T4 İSTİNAF KARAR TARİHİ : 29/05/2023 KARAR YAZIM TARİHİ : 30/05/2023 Yukarıda esas ve karar numarası yazılı İlk Derece Mahkemesinin kararına karşı taraf vekillerince istinaf kanun yoluna başvurulmuş, Dairemizin 26/05/2023 tarih 2022/1038 Esas, 2023/587 Karar sayılı boşanma ve ferileri ile ziynet istemli dosyadan tefrik edilerek iş bu esasa kaydı yapılan ziynet alacağına ilişkin dosya incelendi: GEREĞİ DÜŞÜNÜLDÜ : TARAFLARIN İDDİA VE SAVUNMALARI ÖZETİ; Davacı karşı davalı vekili dava dilekçesinde özetle; tarafların 13.10.2017 tarihinde birlikte yaşadıklarını, 30.01.2019 tarihinde evlendiklerini, çocuklarının olmadığını, evliliklerinin başından beri davalının müvekkiline fiziksel ve psikolojik şiddet uyguladığını, mevsimlik işçi olarak çalışmaya gidip, yılın 6- 7 ayı eve uğramadığını, müvekkilinin davalının ailesi ile birlikte yaşamak zorunda kaldığını, müvekkilinin doktor tarafından uyarılmasına rağmen evin ağır işlerinin yaptırılması sebebiyle düşük yaptığını, tarafların görücü...

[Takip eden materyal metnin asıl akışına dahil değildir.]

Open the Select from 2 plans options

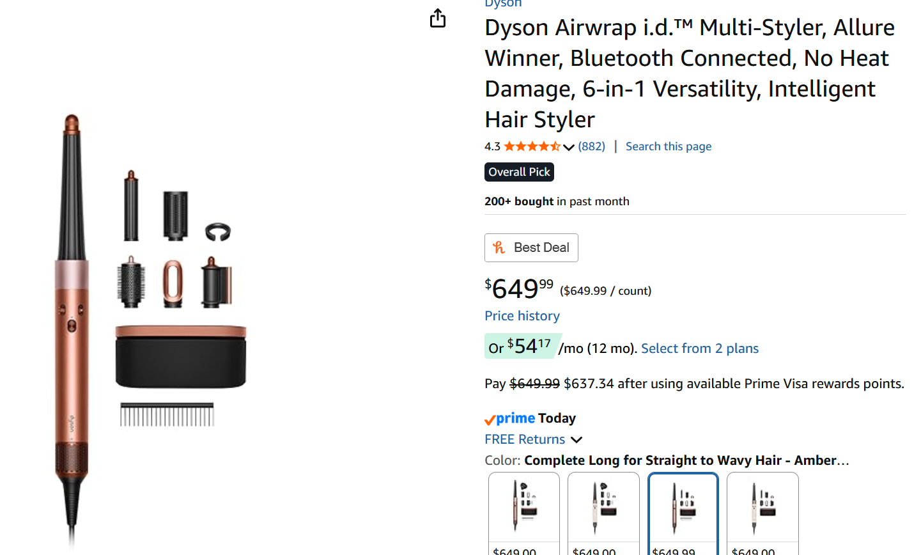699,348
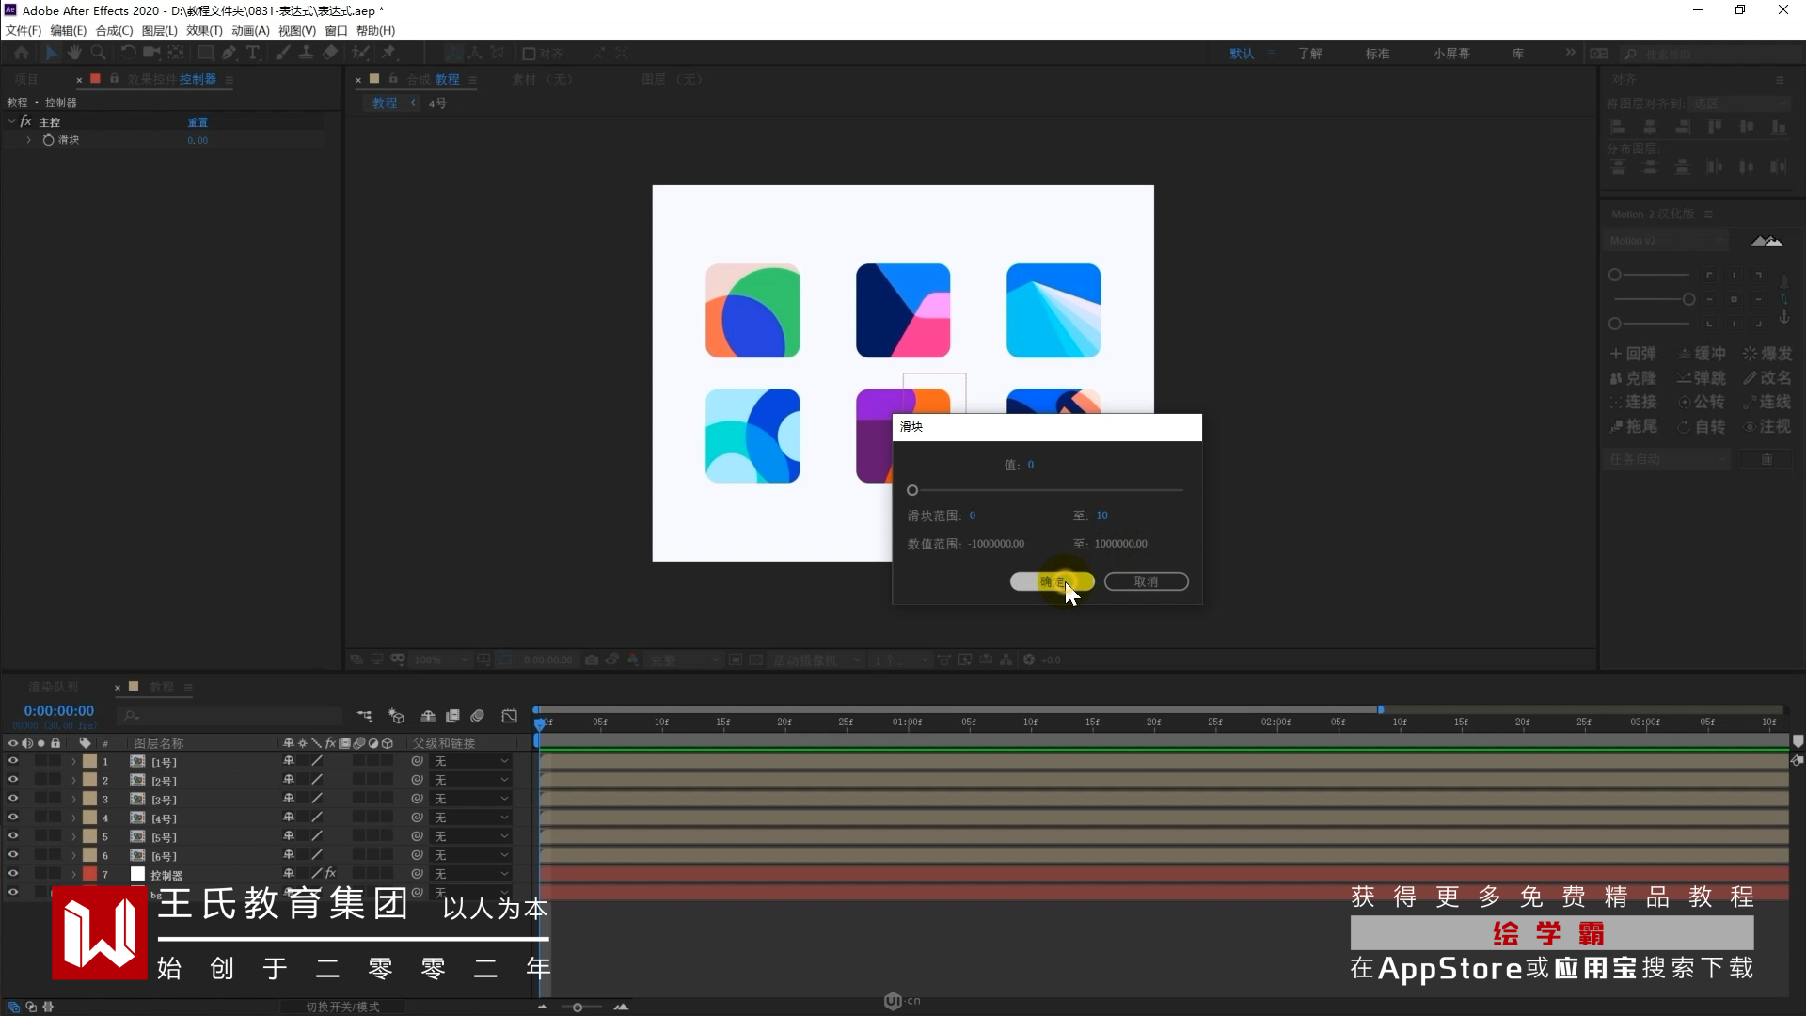Image resolution: width=1806 pixels, height=1016 pixels.
Task: Expand properties of layer 3号
Action: (x=73, y=799)
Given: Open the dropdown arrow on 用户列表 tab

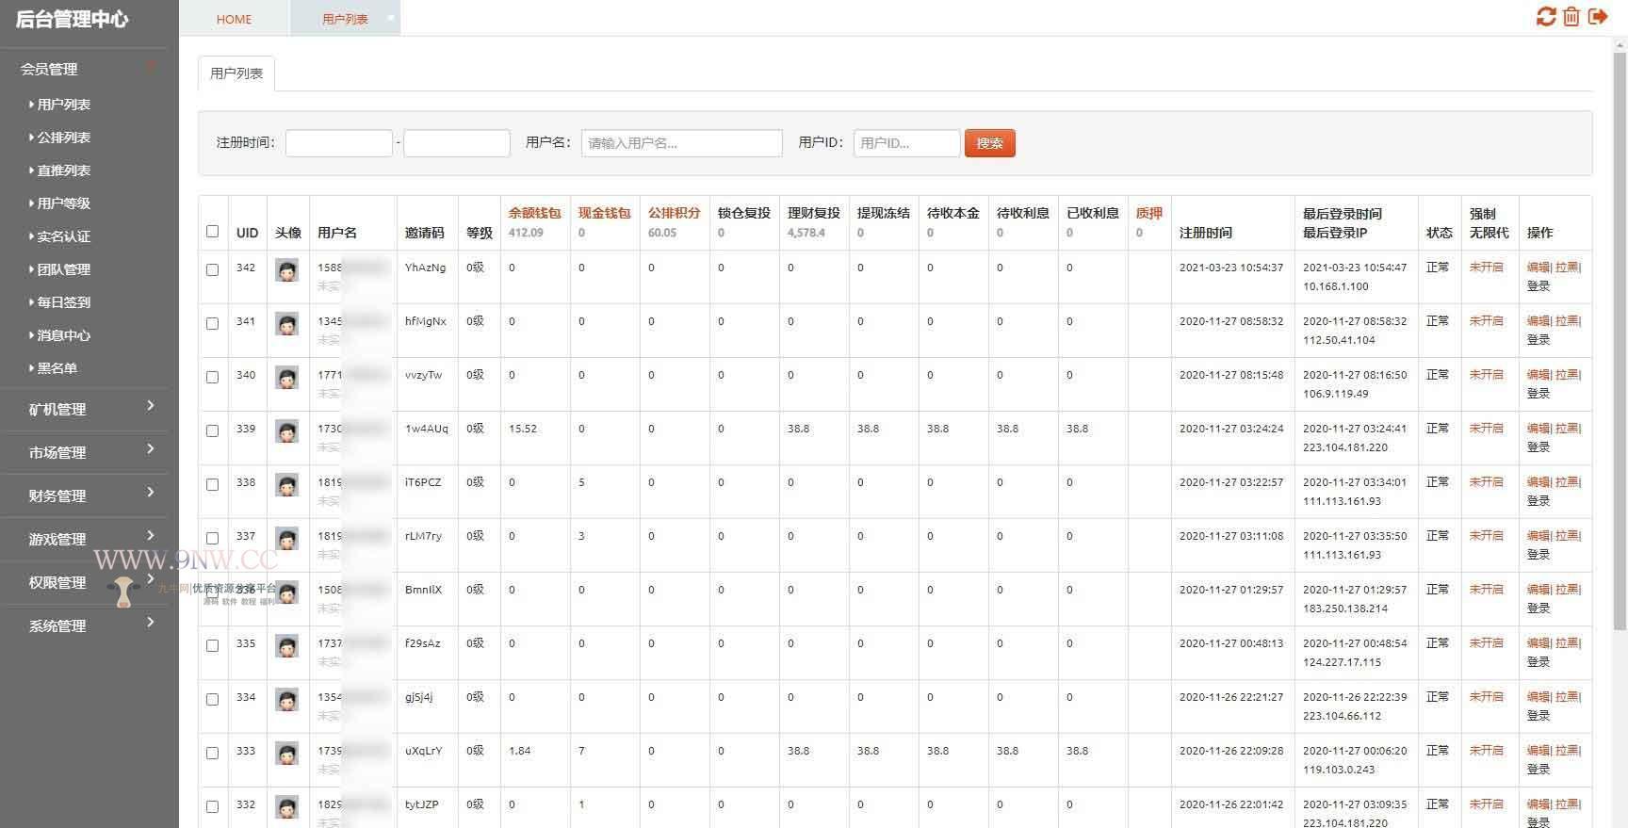Looking at the screenshot, I should (x=391, y=17).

Davalı-davacı kadının Ziynet ile ilgili karara yönelik istinaf başvurusunda; Boşanma ve ferileri ile ziynete ilişkin taleplerin nitelikleri,delillerin toplanmasındaki ve değerlendirilmesindeki farklılıklar dikkate alındığında bu yönden tefrik kararı verilerek dairemizin ayrı esasına kaydı uygun görülmüştür. Açıklanan gerekçelerle aşağıdaki şekilde hüküm tesis edilmiştir....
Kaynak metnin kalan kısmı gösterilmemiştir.